I once adjudicated a junior short fiction contest. Young writers ages 12 -20 submitted their stories and essays and I was given the monumental task of picking winners. When I told a couple of teacher friends that I was doing this they told me to expect cutting. Cutting is important, my teacher friends said. Teenagers always write about characters who cut themselves.

I didn't read any self harm stories but there were some common themes: New York City, spies, zombies, violent crime, and the tragic deaths of healthy young people. The body count was high. Everything about these pieces felt familiar. Maybe a little too familiar. I was a teenage writer once, pouring all my imagination and purple prose into page after page on WordPerfect. My stories were invariably about teenagers on an island, being picked off by a serial killer (spoiler: the killer was one of the teenagers). I knew nothing about deserted islands or serial killers just as I suspect most of these young writers know little of spies and violent crime. What I wanted to say to all of them was: never mind all this; write what you know!

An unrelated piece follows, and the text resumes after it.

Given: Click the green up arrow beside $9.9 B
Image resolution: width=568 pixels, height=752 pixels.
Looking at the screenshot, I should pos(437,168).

Because here's the thing: there was a lot of talent in these pieces. Evocative scene setting, beautiful turns of phrase, and endings that surprised and thrilled me. But a lot of it was overshadowed by the emphasis on high-stakes plot. Occasionally, a glimmer of some real truth, some messy uncomfortable human emotion, shone through and that's when I got interested.

The problem - I think - is when we are told to write what we know, we think: what I know is boring; no one is going to read that. My advice is more specific: focus on the real feelings and emotions of which you have intimate knowledge. Interrogate those areas of your life which are most painful, most awkward, most cringe-inducing. And then write about those things.

Write about being bullied. Write about feeling inadequate. Write about being abandoned by your friends in the cafeteria. Write about failure. Write about loneliness. And then if you want to set the story in New York City, by all means. Or make your characters werewolves. Have them join MI5. Send them to Saturn.  If your writing is driven by real emotions and feelings, if writing makes me you feel unsettled and deeply uncomfortable, then the setting and characters and plot will matter very little. Because the things you invent will be secondary to the emotions that you know

I'd like to go back in time and give this advice to myself: You'll never be this age again. And when you're older you won't have access to the intense, complex emotions you have now. Write this stuff down.

It's low stakes (emotionally) to construct a high-stakes plot that is removed from the reality of one's own life. But when you make yourself vulnerable, when the act of writing feels high-stakes to the writer... that's when the story gets real, gets interesting.